I'm in Group A and it's our week to post the recipe we chose from our assigned blog, so here it is.
My assigned blog this month was Daily Dish Recipes.
I love being a member of the Secret Recipe Club, but sometimes, I just want to say, can I make more than one recipe? And I will make more from this blog, soon. Nicole has a lot of great recipes. I wanted to make the Prosciutto and Havarti Spinach bundles for Tapas last month, but couldn't find any decent looking spinach that day, so I put it on the 'will try soon' list. Then the Sausage Balls called my name, but I totally spaced picking up some Bisquick at the store, so I stuck that on the list of stuff to make, later. These Baked Brie Bites are also on the list.
So many recipes, so little time.
But I finally made just one. And these were so good. And disappeared so fast, I barely got a chance to eat more than one. I made some Portabella and Brie Bites. And gee, I had all the ingredients for that on hand.
Preheat oven to 400 deg.
1 package Puff Pastry, thawed
12 oz. Baby Bella Mushrooms, chopped and sauteed
2 tablespoons Capers
2 tablespoons Caper Juice (the liquid in the jar of capers)

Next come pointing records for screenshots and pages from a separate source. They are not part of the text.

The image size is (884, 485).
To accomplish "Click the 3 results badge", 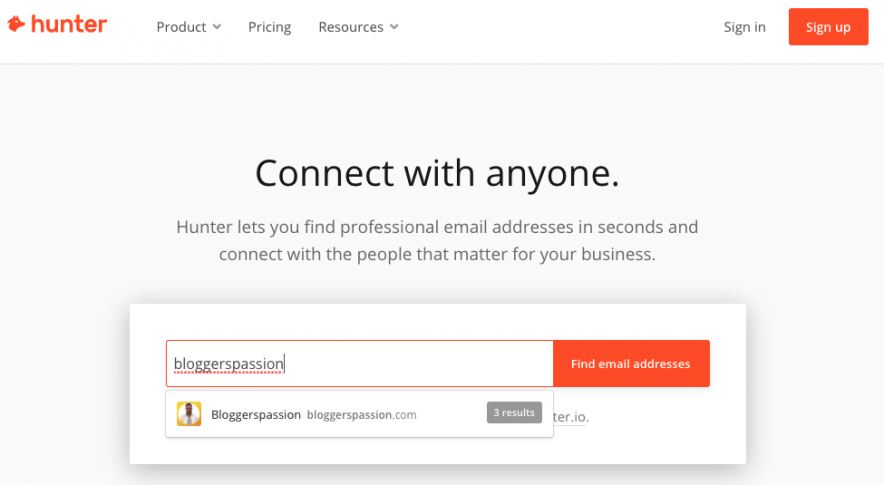I will pos(514,412).
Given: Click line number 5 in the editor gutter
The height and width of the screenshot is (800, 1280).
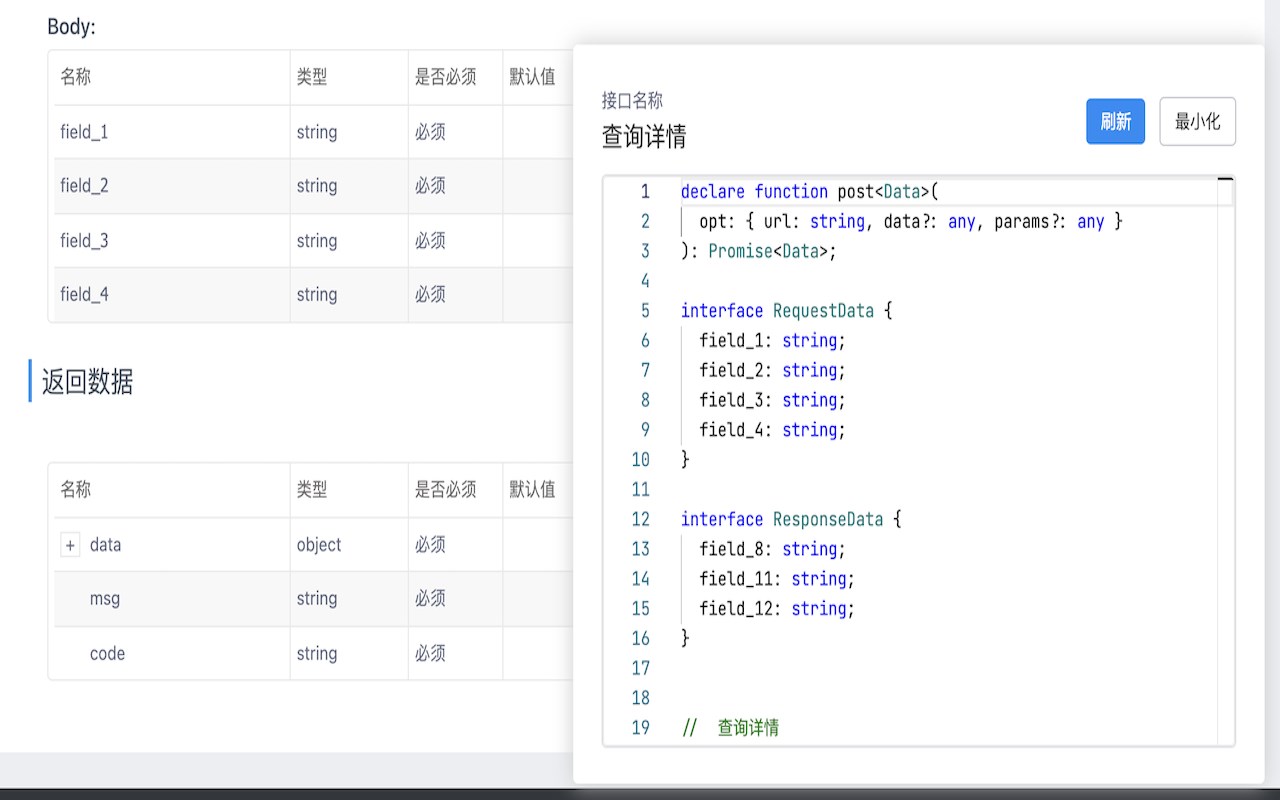Looking at the screenshot, I should pos(645,311).
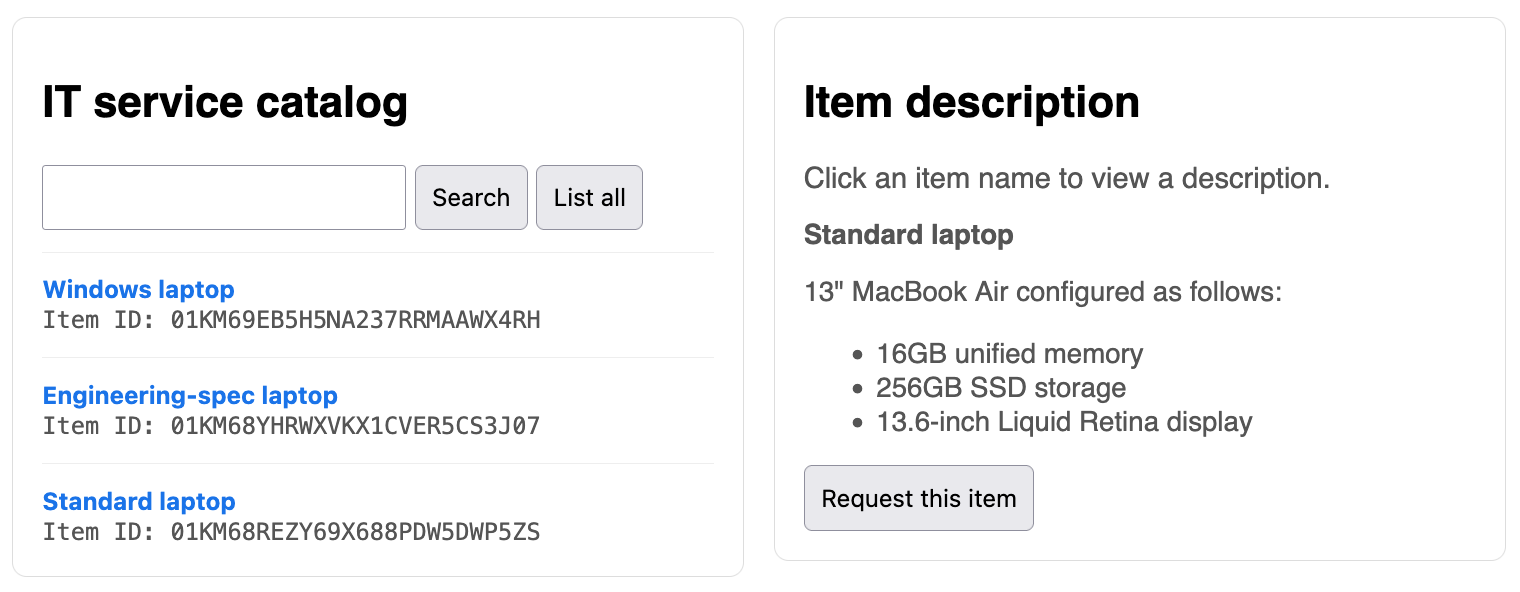Click the divider line below the search box
This screenshot has height=592, width=1520.
tap(378, 253)

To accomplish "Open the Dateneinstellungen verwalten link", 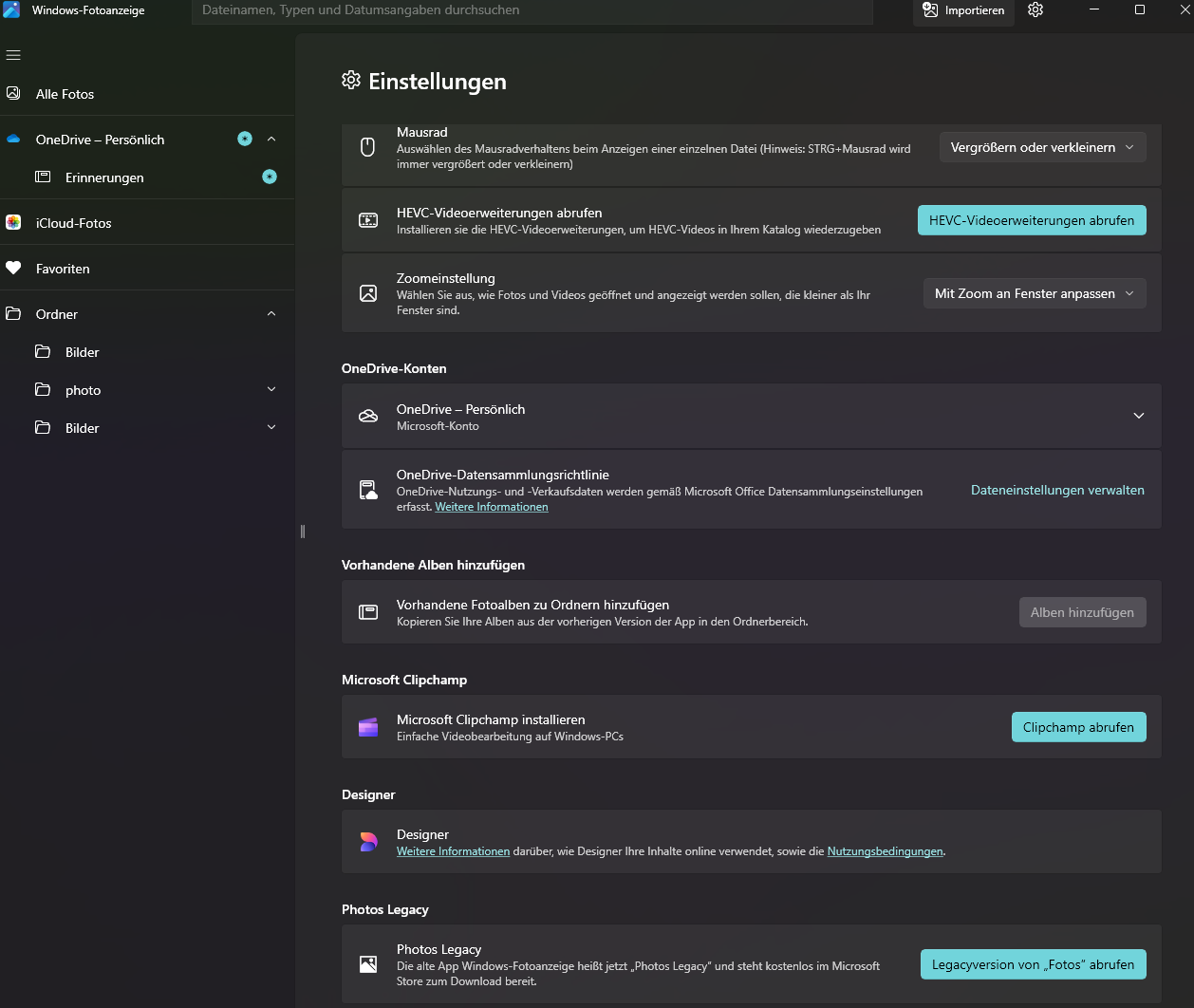I will [x=1057, y=490].
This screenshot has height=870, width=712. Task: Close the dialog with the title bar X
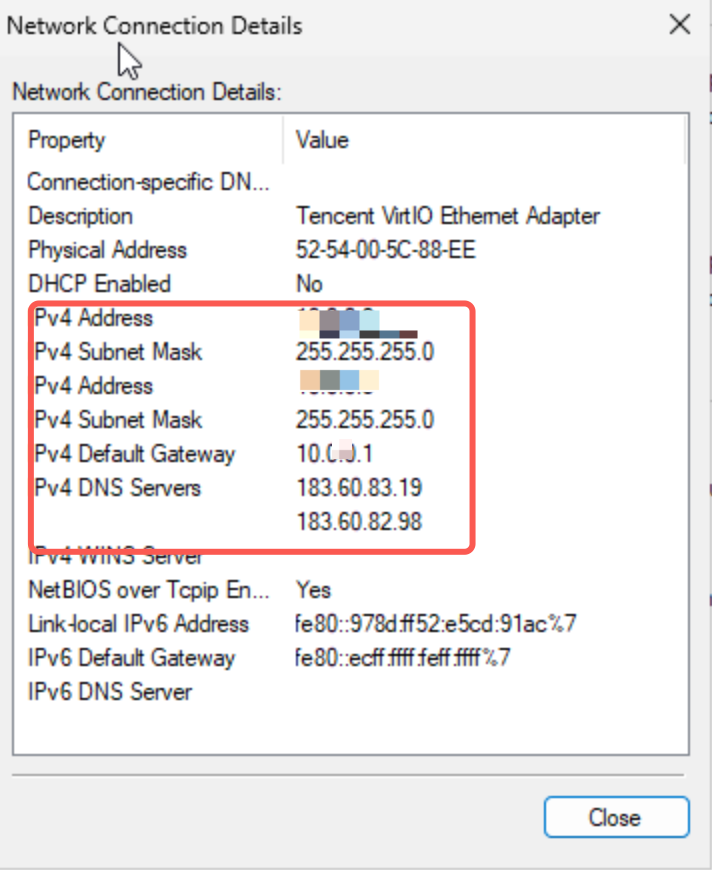tap(680, 25)
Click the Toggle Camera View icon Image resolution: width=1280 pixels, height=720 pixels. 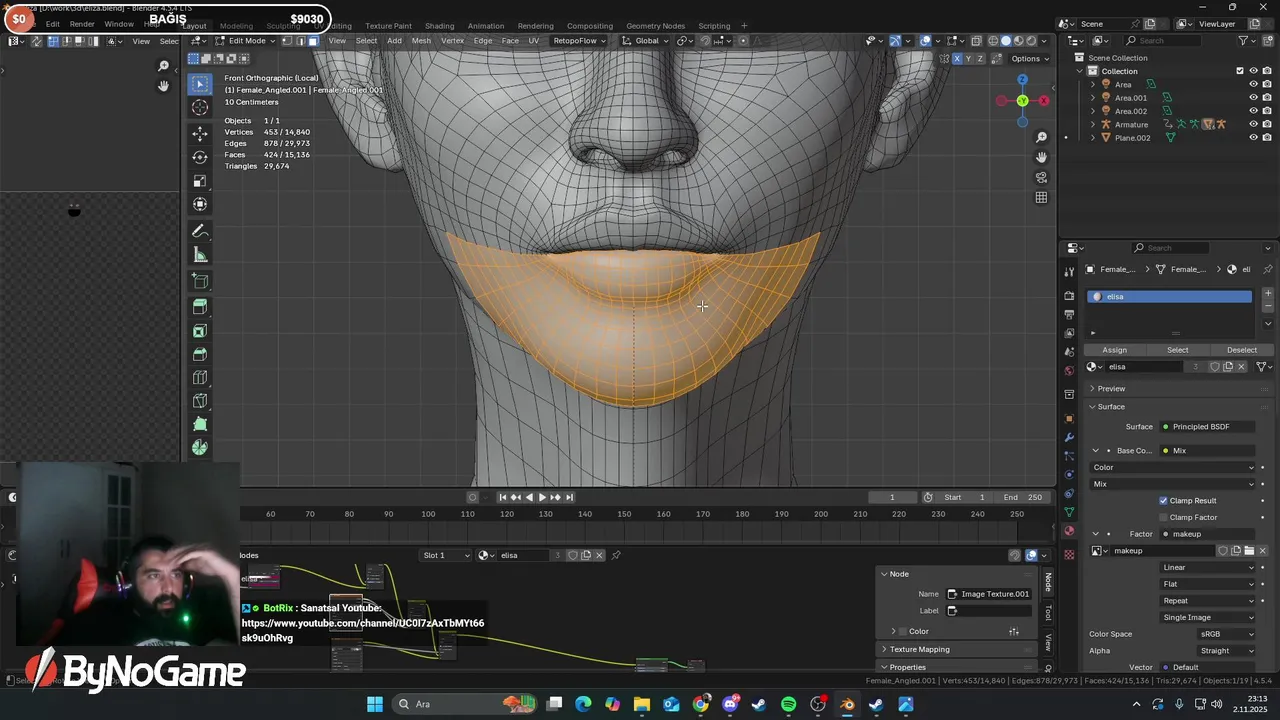coord(1041,177)
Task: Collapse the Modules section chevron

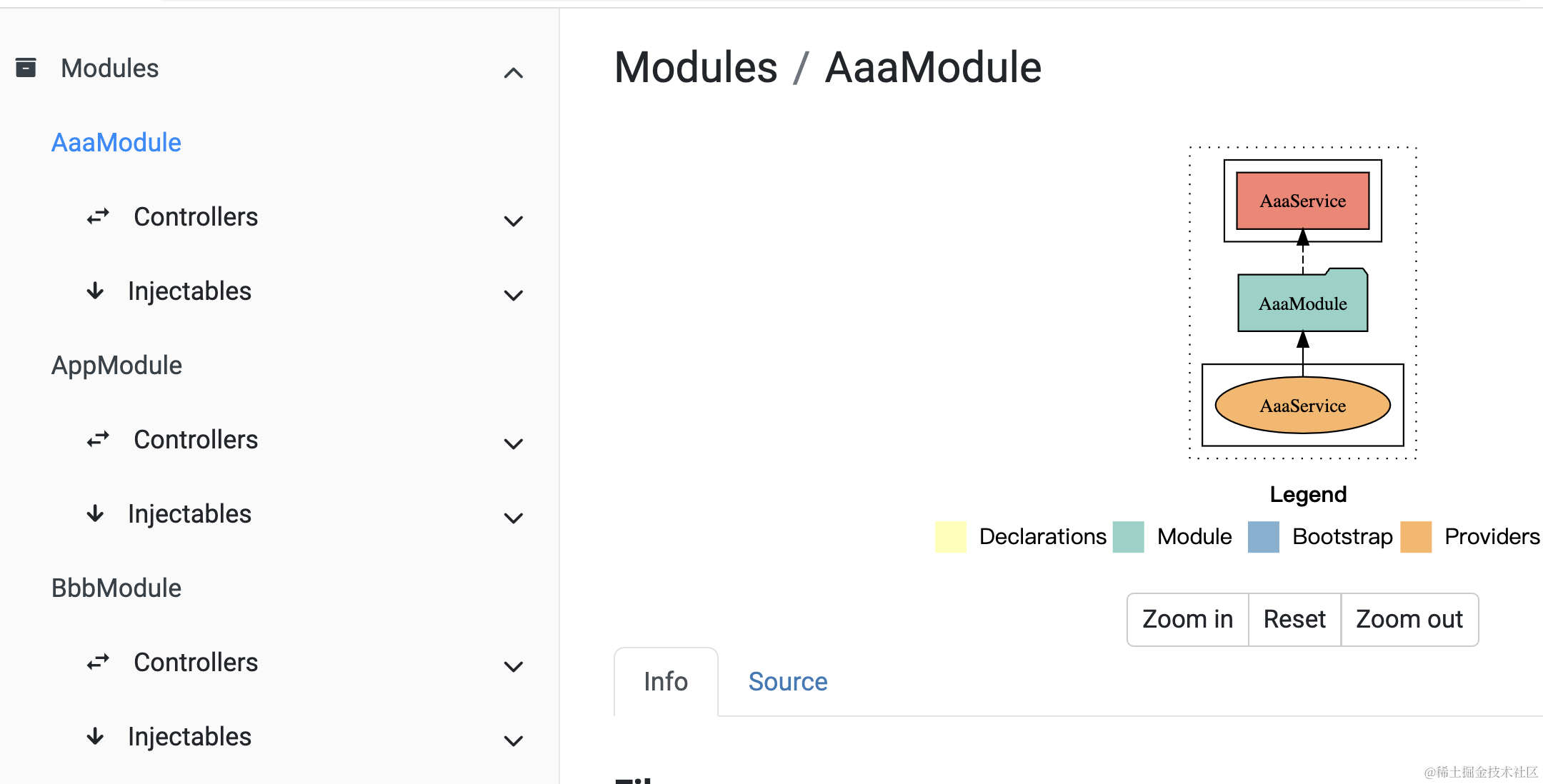Action: point(513,73)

3 tablespoons Butter, divided in two.
4 oz. Brie
Wash the mushrooms and cut into slices and do a coarse chop. Set aside for a couple of minutes while you melt the butter in a pan over medium heat. Saute the mushrooms for a couple of minutes, then add the capers and the caper juice.
Take out the puff pastry and cut into squares. Lightly grease the tart pans, it makes it easier to get the tarts out after being baked. Press the pastry squares into the pans, and then add a scant spoonful of mushrooms to the pastry and top with a piece of cheese.
I managed to get 30 tarts out of one package and I still have some trimmings left. I used Pepperidge Farms pastry, cause that's what I had in the fridge. I didn't roll it out, and I should have, but just tried to cut squares out.